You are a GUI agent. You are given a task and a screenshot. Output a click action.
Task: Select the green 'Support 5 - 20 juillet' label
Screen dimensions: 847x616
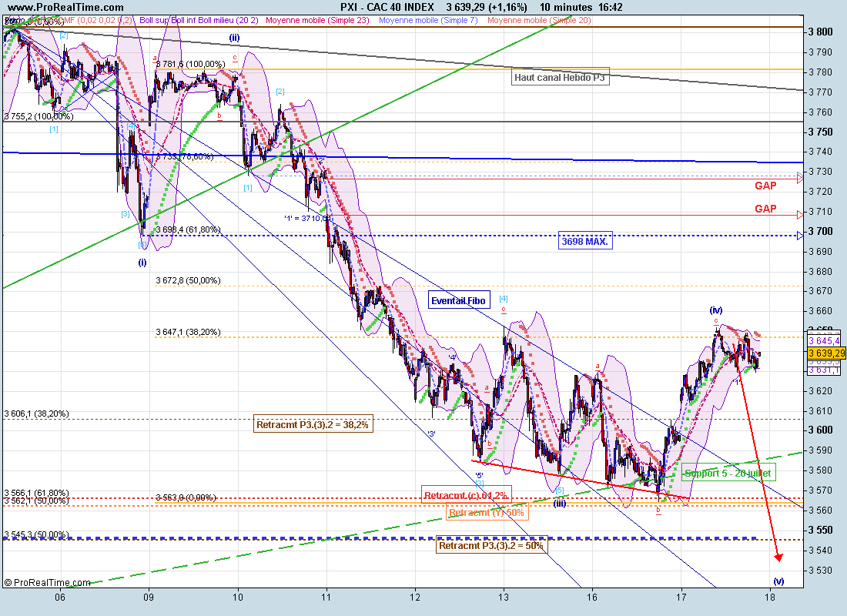click(x=727, y=473)
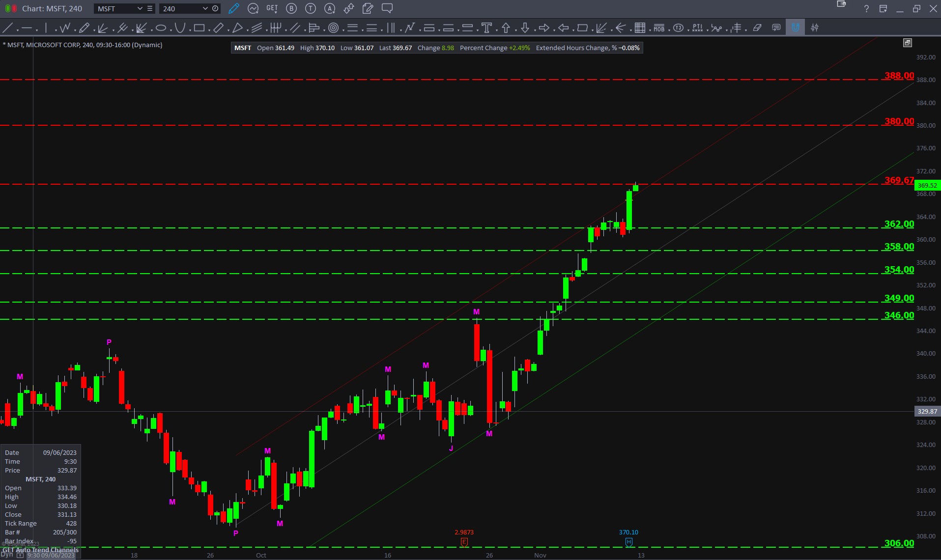Click the earnings marker labeled 2.9873

(464, 541)
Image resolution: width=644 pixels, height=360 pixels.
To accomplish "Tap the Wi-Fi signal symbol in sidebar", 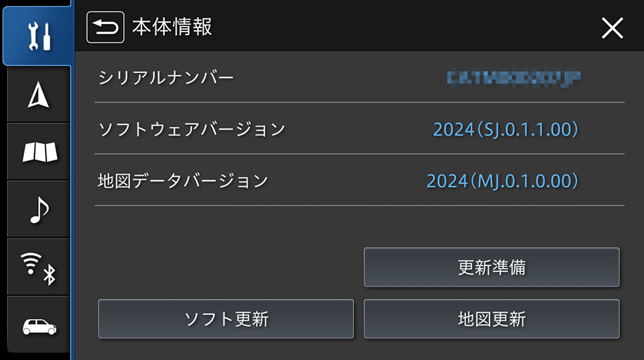I will pyautogui.click(x=31, y=263).
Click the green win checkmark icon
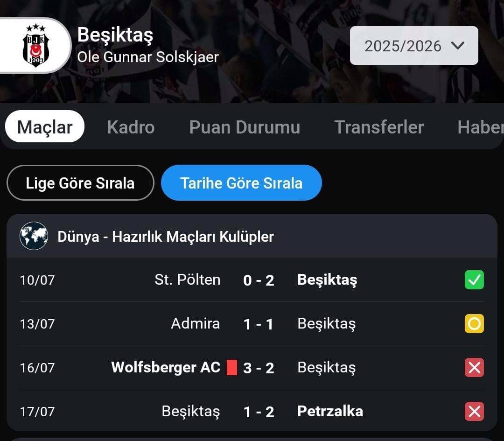The width and height of the screenshot is (504, 441). coord(474,280)
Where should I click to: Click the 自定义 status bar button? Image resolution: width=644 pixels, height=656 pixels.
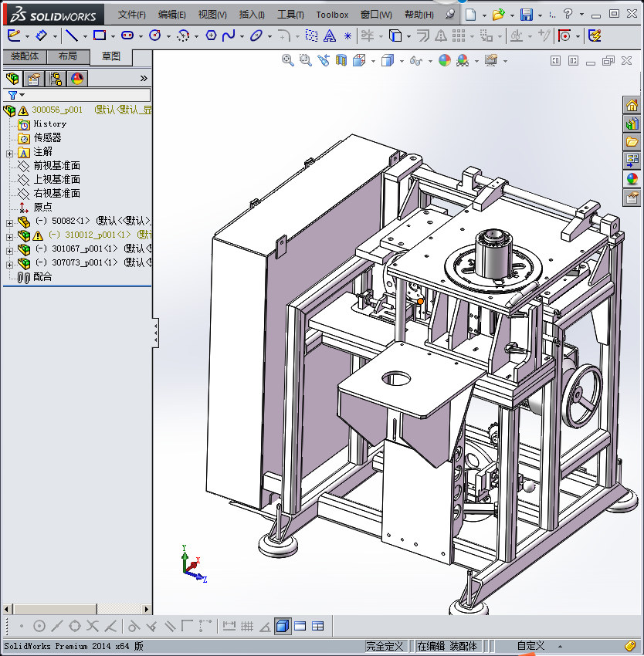pos(530,646)
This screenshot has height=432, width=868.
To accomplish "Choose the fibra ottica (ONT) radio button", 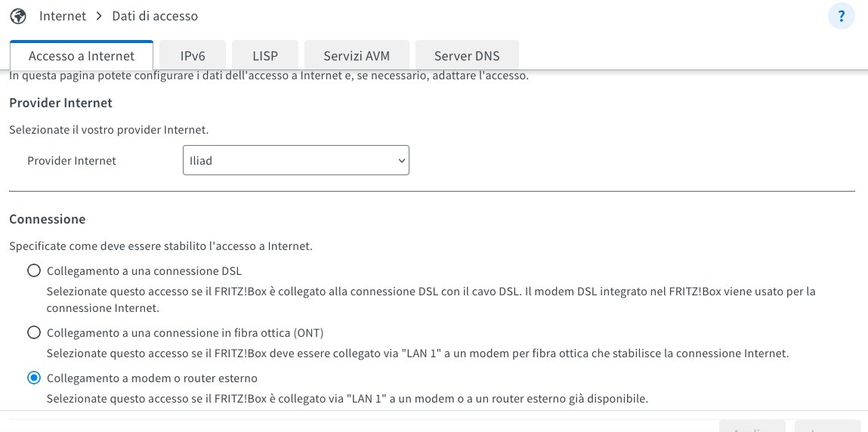I will [33, 332].
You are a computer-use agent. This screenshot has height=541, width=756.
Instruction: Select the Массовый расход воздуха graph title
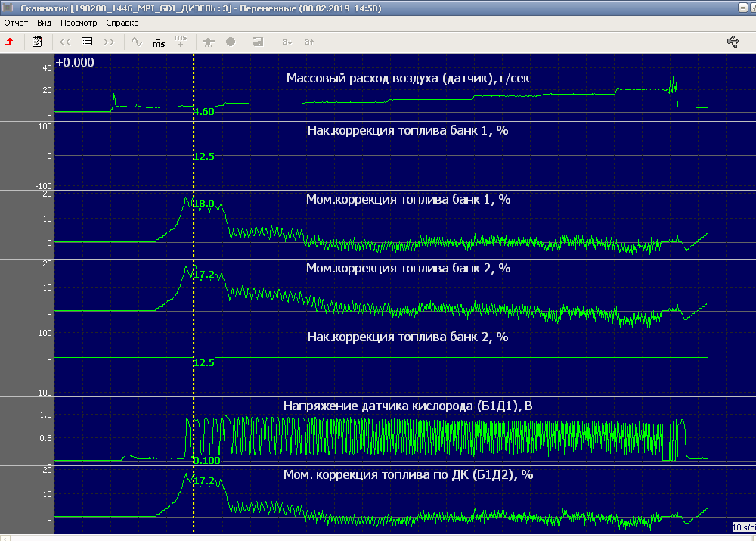412,78
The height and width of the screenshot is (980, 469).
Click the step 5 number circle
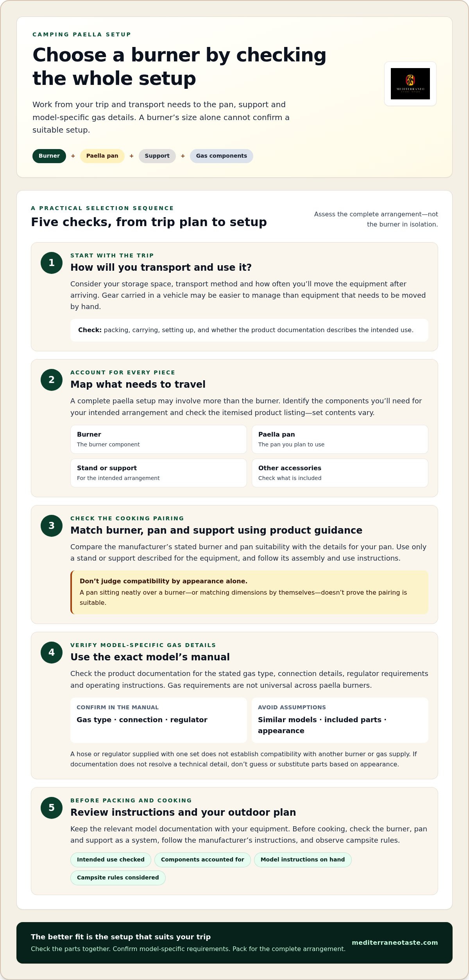[52, 808]
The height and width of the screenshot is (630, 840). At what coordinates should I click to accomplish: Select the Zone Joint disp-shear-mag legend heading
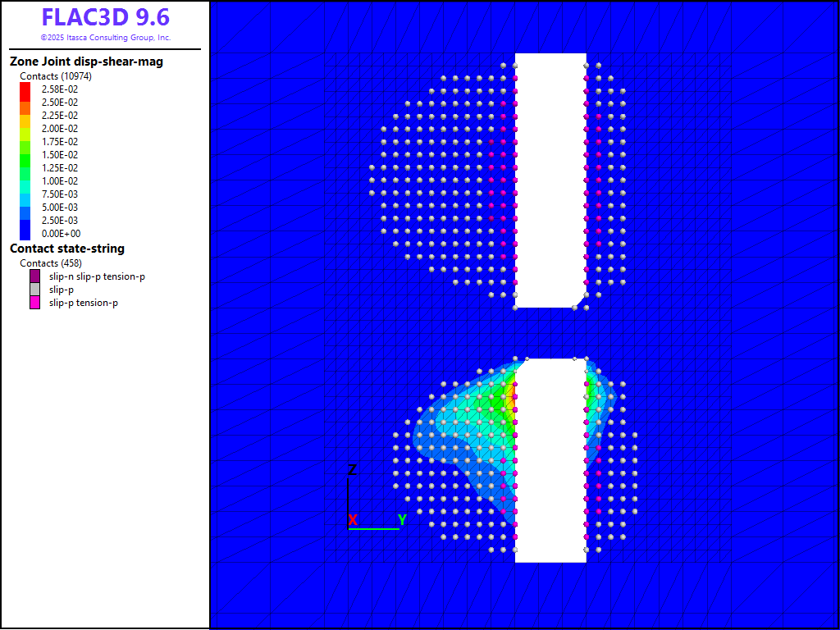[86, 62]
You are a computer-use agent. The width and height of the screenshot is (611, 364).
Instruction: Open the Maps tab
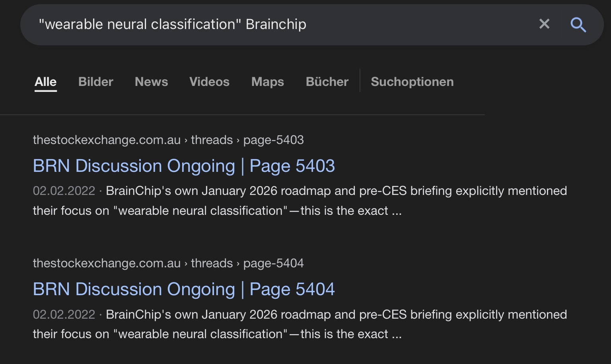(x=267, y=82)
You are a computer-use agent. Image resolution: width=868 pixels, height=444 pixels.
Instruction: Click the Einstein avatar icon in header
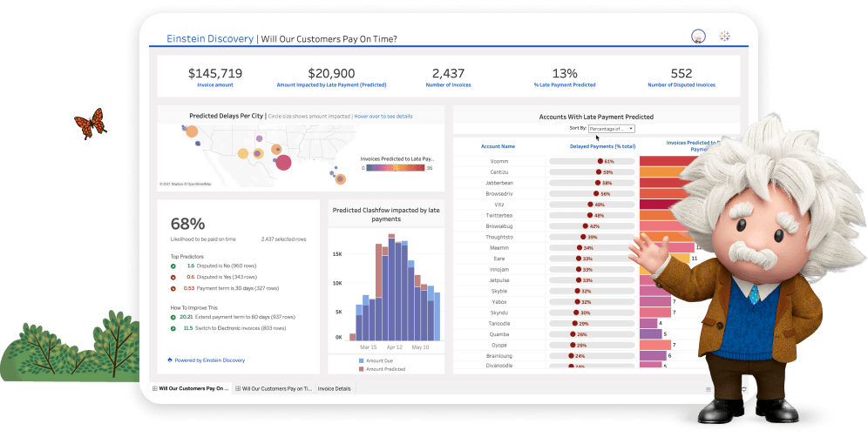coord(697,37)
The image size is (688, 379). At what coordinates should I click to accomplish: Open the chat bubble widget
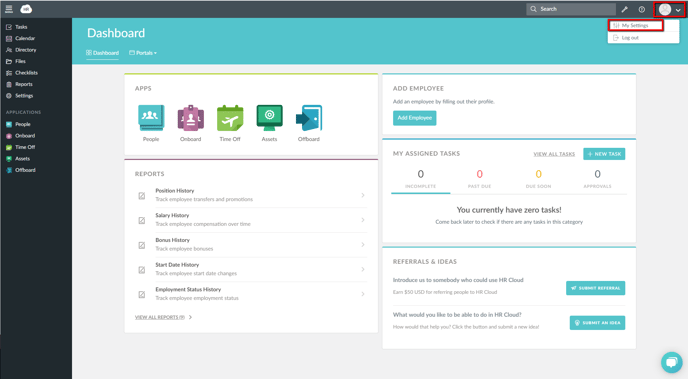671,362
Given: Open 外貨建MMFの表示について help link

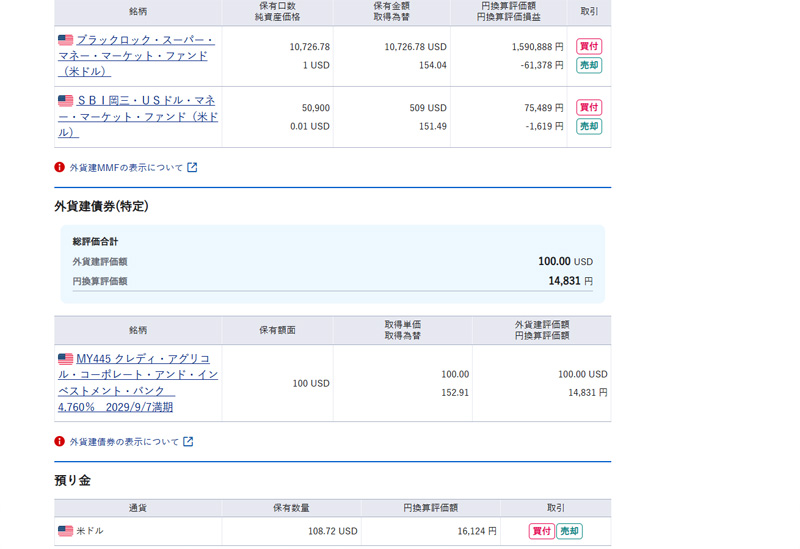Looking at the screenshot, I should [x=126, y=168].
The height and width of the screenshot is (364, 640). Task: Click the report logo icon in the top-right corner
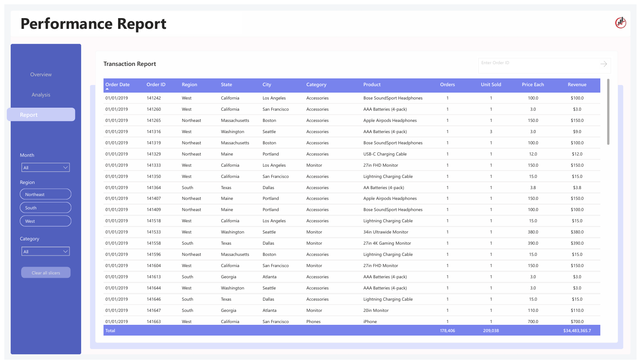621,23
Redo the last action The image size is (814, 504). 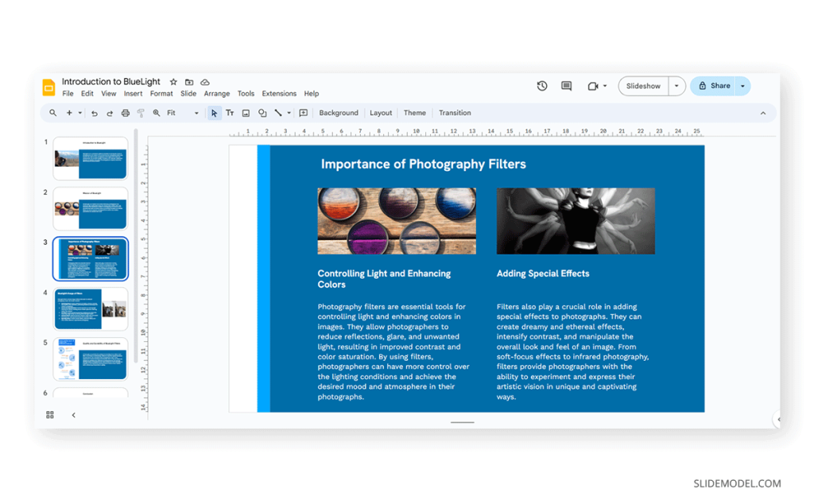click(110, 113)
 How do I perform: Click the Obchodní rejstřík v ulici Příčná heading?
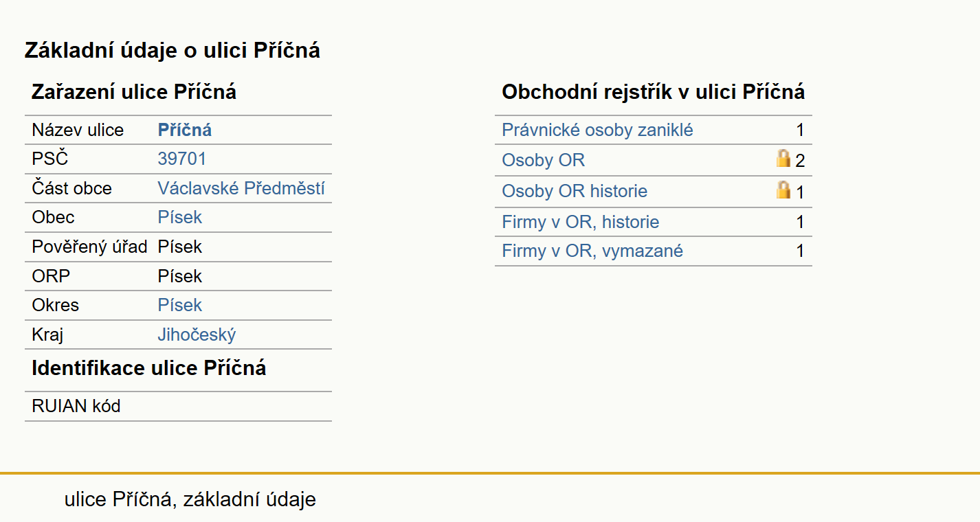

━━━━━━━━━━━━━━━━━━━━━━━━━━━━━━

• [Problem description] Indicate how many lines of the material include the word "agent"; the number alone is required.

• [Your solution] 4